WHAT YOU WILL DO:
Would you copy the records below, exactly and only from their first line through the line containing "Given: Jump to Ubicación de Instalación step", without any pictures?

:: LISTED ENTRIES ::

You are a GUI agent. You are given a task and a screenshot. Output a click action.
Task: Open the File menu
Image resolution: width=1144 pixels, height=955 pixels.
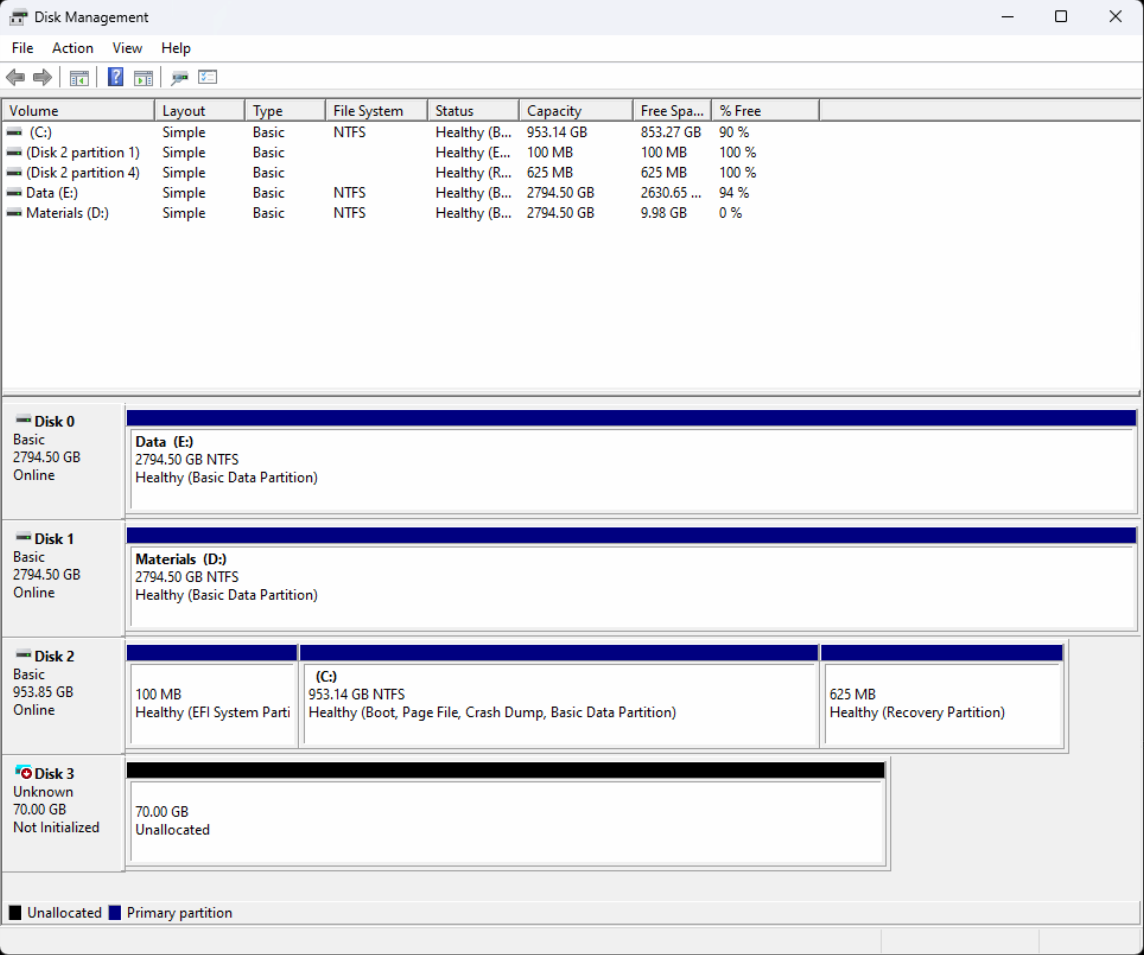[x=22, y=48]
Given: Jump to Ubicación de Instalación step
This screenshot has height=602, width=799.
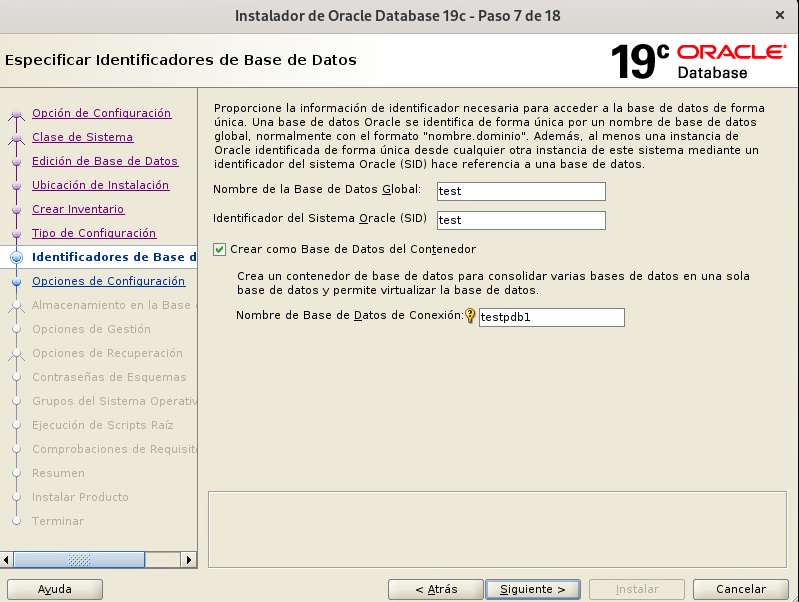Looking at the screenshot, I should (100, 185).
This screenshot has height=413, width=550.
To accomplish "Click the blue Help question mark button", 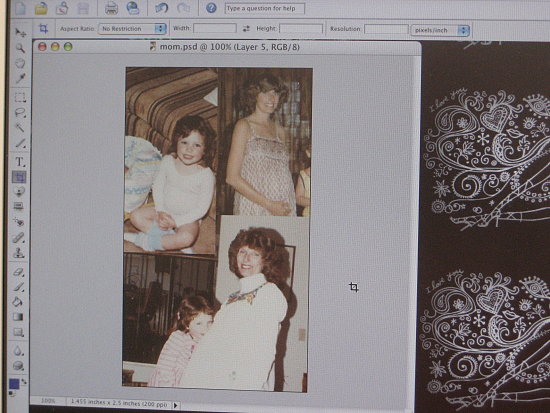I will (211, 8).
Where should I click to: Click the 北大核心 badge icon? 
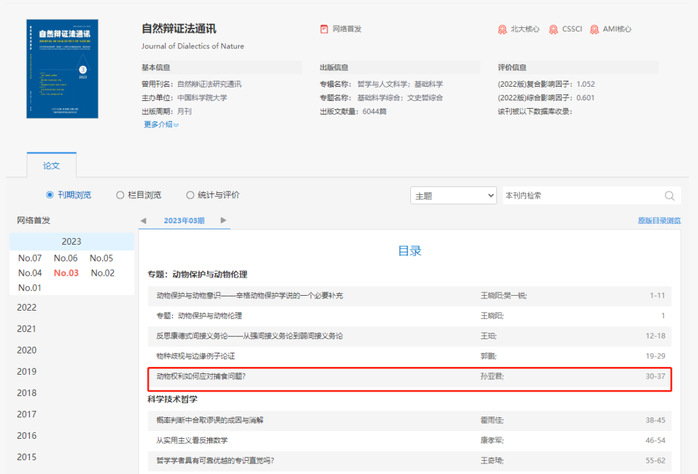click(x=503, y=29)
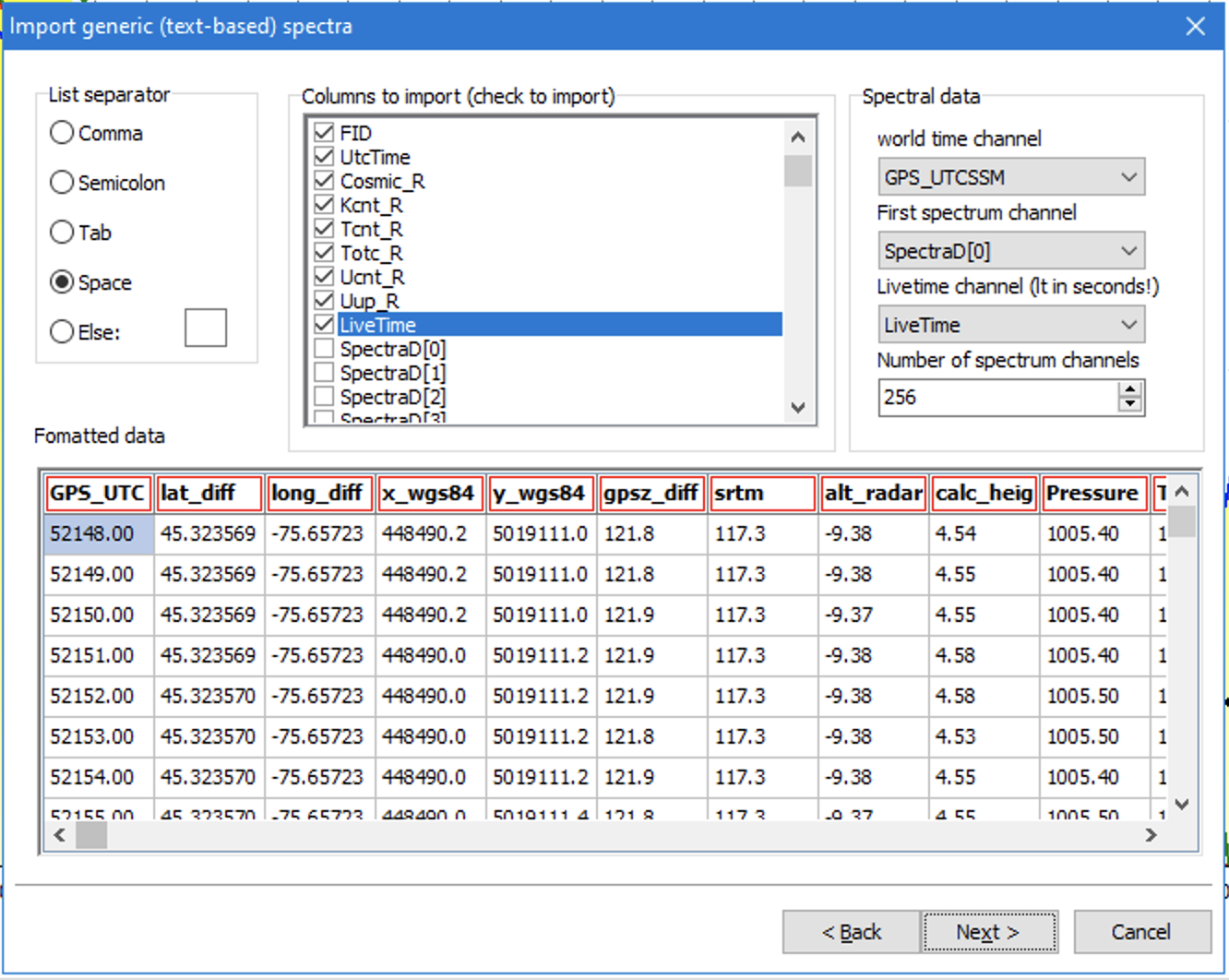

:::

ANSWER BELOW:
You are a GUI agent. You are given a task and a screenshot. Output a click action.
Task: Open the File menu
Image resolution: width=1144 pixels, height=955 pixels.
[x=22, y=48]
Given: Jump to Ubicación de Instalación step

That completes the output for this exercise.